How Myelin, Sleep, and Spaced Repetition Fuel Mountain Bike Progression
- Jake Johnstone

- Sep 24
- 3 min read
Today, we’re going to go through the science of how our brain actually learns, and why the way you practice matters far more than simply showing up to a one-off lesson. This isn’t just abstract theory - it’s the foundation of our Full Circle Coaching Program, and why riders who go through it consistently see breakthroughs that last.
Why Lasting Progress Takes More Than One Session
On paper, a quick skills clinic seems great: you get a group of riders, a coach, and a short block of teaching for a low investment. But here’s the problem:
In groups, coaching is built around averages - which means the instruction isn’t tailored to your challenges, your pace, or your learning style.
A one-off session leaves you stuck in the conscious competence stage at best - you might be able to do the skill in the moment, but only when thinking hard and under controlled conditions. Ie, a skills park or easy section of trail where everything is spaced out.
Without structured follow-up, the new skill fades well before it becomes unconscious competence - that effortless, automatic state where you can repeat it in any terrain, at speed, without overthinking. And all while feeling confident about it.

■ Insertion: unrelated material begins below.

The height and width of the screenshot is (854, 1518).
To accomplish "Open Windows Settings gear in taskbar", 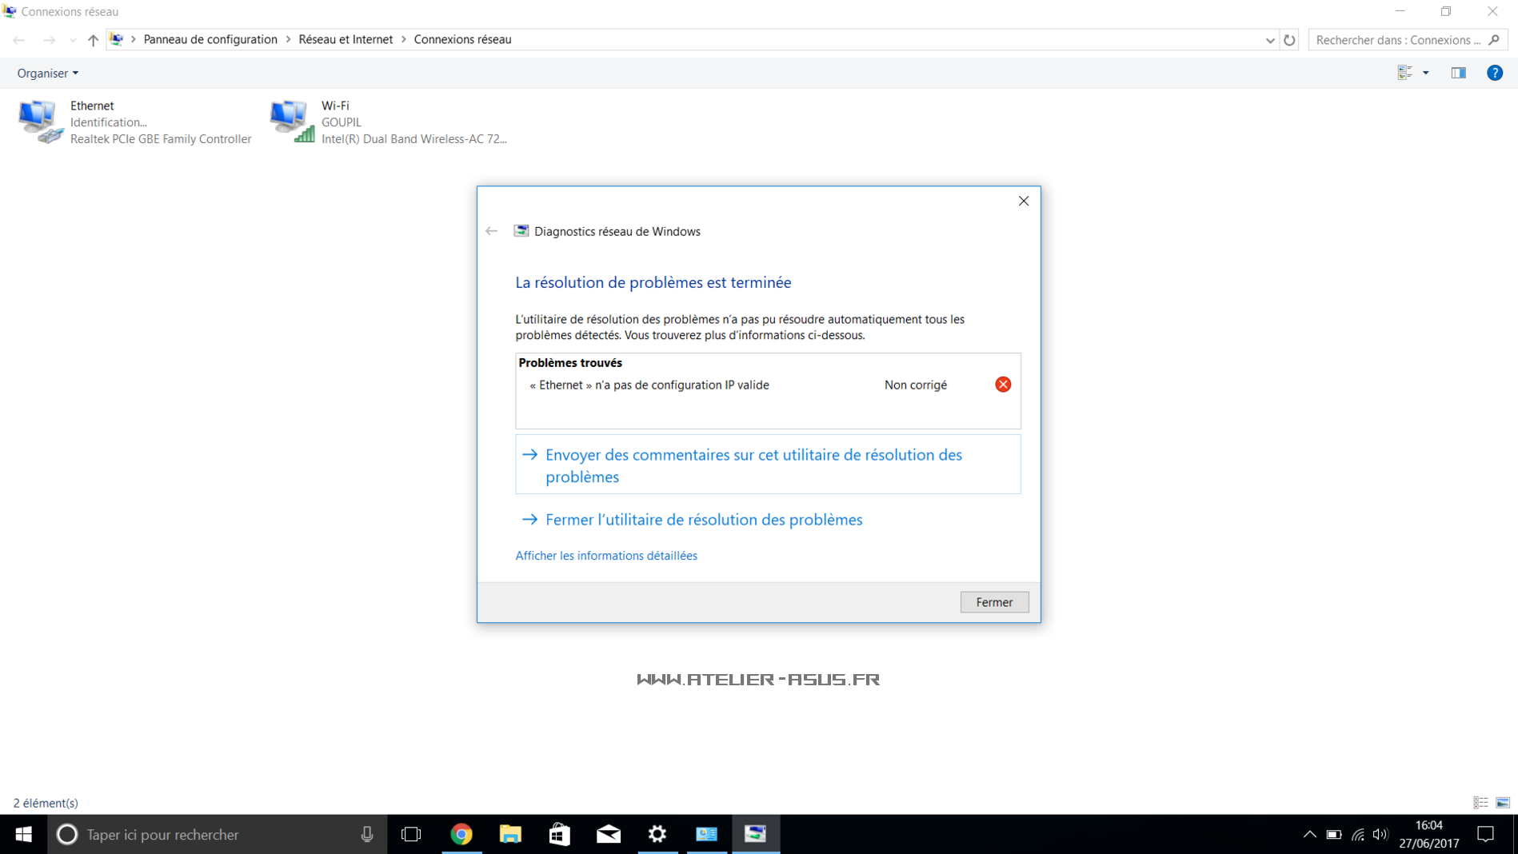I will click(657, 834).
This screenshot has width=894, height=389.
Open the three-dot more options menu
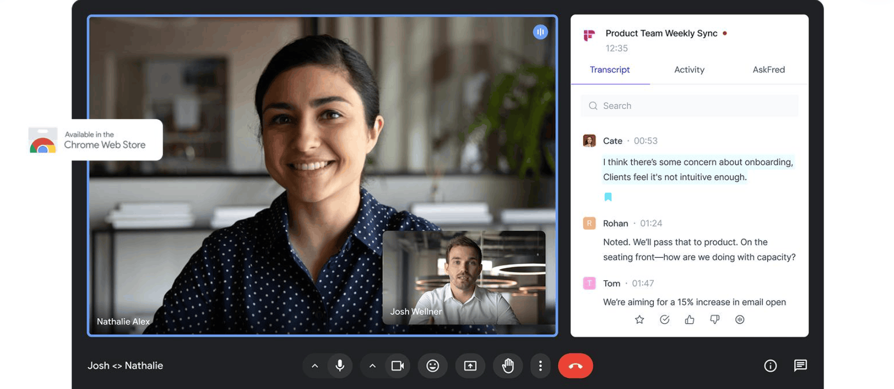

Now, this isn’t just my opinion - it’s neuroscience.
How the Brain Builds Skill
Your brain and nervous system are made up of nearly 100 billion neurons, each capable of forming up to 10,000 connections. Every new experience - from your first corner on loamy hero dirt to your first gap jump - strengthens or weakens these neural pathways.
The magic is in a substance called myelin. Myelin is like insulation on electrical wiring. The more you practice a skill, the more myelin wraps around those neural circuits, making the signal stronger, faster, and more reliable.
As Daniel Coyle explains in The Talent Code, the way you practice, not just the hours, determines how much myelin you build. Coyle highlights three key ingredients:
Deep Practice - training at the edge of your ability, making errors and correcting them. This fires the right circuits repeatedly and builds stronger myelin.
Ignition - a spark of motivation that keeps you putting in the reps, even when it’s tough.
Master Coaching - someone skilled enough to break skills into chunks, give precise feedback, and keep you in that “sweet spot” where learning happens fastest.
What the Science Says You Actually Need
Here’s how modern neuroscience maps directly onto mountain biking progression:
Spaced Repetition: Myelin growth isn’t instant. It needs repeated firing of the right circuits over time. That’s why cramming skills into a one-off clinic doesn’t last. You need multiple exposures, spaced out, to lock them in.
Sleep Between Sessions: Sleep isn’t just rest. It’s when your brain consolidates new connections. During deep sleep, your brain literally replays the day’s neural firing patterns and strengthens them. If you skip sleep or don’t space your practice, you skip the consolidation.
Controlled Failure: Struggling at the edge of your ability. Missing a corner exit, stalling on a steep rock roll, casing a jump… is not wasted effort. When corrected quickly, with good feedback, those mistakes fire the exact circuits that need strengthening.
Resilience: The danger is frustration. Quit too soon, or keep repeating mistakes without correction, and you wire in the wrong patterns. Resilience, the ability to work through failure and stay in the game, is what allows myelin to build properly.
Expert Guidance: Anders Ericsson’s famous “10,000-hour rule” showed that mastering a skillset takes years of deliberate practice. But Sports psychs like Dr. Craig Manning point out that modelling masters can cut down those timelines dramatically. Through observational learning and mirror neuron activation, you can accelerate skill acquisition far beyond what you’d do alone.
From Frustration to a 'balanced' Full Circle Skillset
The Full Circle Coaching Program is built on these principles. Instead of a one-off load of information, you get:
Spaced mileage and repeated exposure to new skills.
Sleep cycles and recovery between sessions, so your brain can consolidate information and insulate neural pathways with Mylen.
Real-time coaching to guide you through controlled failure.
Community and accountability to build resilience.
Expert feedback that accelerates the entire process.
This is what takes you through all four stages of learning - from unconscious incompetence to unconscious competence - where the skill feels automatic and 'easy.'
That’s why riders leave Full Circle not just with a new move in their pocket, but with a transformed approach to learning.